Furthermore, being able to reduce the variable capacitance value produces the following advantages.

First, it suppresses the increase in oscillation current consumption, helping to reduce the power of the oscillator.

The power supply voltage required for oscillation is also low, and the start-up performance as an oscillator is improved, making the oscillator more suitable for low-voltage drive such as batteries.

Furthermore, when integrated into a semiconductor, since the total capacitance is small, the area of the oscillation circuit can be reduced, and the degree of integration as a semiconductor can be increased.

[Brief explanation of the drawing]

FIG. 1 is a diagram showing an oscillation circuit using a simultaneous variable gate/drain capacitance method according to the present invention. FIG. 2 is a diagram showing an oscillation circuit using a conventional variable drain capacitance method.

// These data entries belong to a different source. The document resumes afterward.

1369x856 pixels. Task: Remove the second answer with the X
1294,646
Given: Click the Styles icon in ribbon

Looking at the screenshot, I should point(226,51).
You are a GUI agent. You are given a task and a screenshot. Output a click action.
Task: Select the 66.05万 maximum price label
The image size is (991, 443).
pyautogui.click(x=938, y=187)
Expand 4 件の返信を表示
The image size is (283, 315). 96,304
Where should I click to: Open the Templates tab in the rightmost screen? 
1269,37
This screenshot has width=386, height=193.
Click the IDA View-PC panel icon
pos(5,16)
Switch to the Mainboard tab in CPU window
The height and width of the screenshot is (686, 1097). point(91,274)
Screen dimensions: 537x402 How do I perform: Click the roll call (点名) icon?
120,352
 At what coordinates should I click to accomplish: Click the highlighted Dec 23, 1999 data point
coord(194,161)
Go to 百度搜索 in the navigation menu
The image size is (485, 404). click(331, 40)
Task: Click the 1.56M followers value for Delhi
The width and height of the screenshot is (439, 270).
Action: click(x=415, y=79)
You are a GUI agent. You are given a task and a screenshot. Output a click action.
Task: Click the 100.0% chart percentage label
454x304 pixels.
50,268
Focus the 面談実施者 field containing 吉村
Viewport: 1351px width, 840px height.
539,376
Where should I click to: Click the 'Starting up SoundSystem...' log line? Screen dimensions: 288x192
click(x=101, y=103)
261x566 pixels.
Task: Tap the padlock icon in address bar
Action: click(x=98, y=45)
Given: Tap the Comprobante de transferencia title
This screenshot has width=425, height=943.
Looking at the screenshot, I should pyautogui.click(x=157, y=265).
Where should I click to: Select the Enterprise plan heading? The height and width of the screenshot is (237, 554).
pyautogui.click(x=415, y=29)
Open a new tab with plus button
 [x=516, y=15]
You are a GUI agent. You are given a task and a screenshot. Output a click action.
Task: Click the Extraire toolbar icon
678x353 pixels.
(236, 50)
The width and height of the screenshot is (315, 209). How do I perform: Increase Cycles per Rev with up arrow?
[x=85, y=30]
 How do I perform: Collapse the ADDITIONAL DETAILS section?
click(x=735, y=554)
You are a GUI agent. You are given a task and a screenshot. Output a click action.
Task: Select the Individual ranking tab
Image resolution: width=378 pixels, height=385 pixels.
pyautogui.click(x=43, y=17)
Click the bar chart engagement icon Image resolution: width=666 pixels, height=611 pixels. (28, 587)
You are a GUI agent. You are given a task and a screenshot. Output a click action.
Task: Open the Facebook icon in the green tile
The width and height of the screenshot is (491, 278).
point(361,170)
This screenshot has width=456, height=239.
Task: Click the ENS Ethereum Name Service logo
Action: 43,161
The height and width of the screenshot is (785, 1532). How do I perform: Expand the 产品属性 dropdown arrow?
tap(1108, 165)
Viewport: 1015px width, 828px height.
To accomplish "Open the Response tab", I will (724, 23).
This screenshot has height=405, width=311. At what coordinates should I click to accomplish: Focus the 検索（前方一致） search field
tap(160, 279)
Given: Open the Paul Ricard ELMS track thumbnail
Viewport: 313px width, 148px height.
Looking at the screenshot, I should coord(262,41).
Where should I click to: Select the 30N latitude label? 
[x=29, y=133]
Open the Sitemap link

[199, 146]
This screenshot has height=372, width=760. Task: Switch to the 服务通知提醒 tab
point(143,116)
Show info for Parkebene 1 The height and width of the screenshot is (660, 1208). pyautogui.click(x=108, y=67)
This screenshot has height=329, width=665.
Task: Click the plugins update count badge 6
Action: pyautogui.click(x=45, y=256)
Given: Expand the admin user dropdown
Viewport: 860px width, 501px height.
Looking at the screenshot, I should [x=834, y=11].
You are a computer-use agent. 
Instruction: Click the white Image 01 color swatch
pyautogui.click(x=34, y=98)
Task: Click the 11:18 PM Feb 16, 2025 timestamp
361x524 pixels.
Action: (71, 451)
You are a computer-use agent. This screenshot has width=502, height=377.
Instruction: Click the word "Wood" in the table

FIG. 3 is a diagram of the change in oscillation frequency with respect to the amount of change in oscillation capacitance. FIG. 4 is a diagram of the oscillation current consumption depending on χ·I when the drain capacitance changes. FIG. 5 is a diagram of oscillation start voltage with respect to the amount of change in oscillation capacitance. FIG. 6 is a diagram of an oscillation circuit of the present invention applied to a semiconductor integrated circuit. 1... Crystal resonator 2... Oscillation feedback resistor 3... Inverting amplifier 6... Gate side variable capacitor 7... Drain side variable capacitor 8... Gate capacitance and drain capacitance variable control signal 9.・Capacity variable device or more -20] 20 Figure Figure 'ilQ 0 Figure

Claims (1)

[Claims] In an oscillation circuit, having a first capacitor (capacitor) connected to the input side of an inverting amplifier and a second capacitor connected to the output side, and changing the first capacitance and the second capacitance simultaneously. An oscillation circuit characterized in that the oscillation frequency is adjusted by.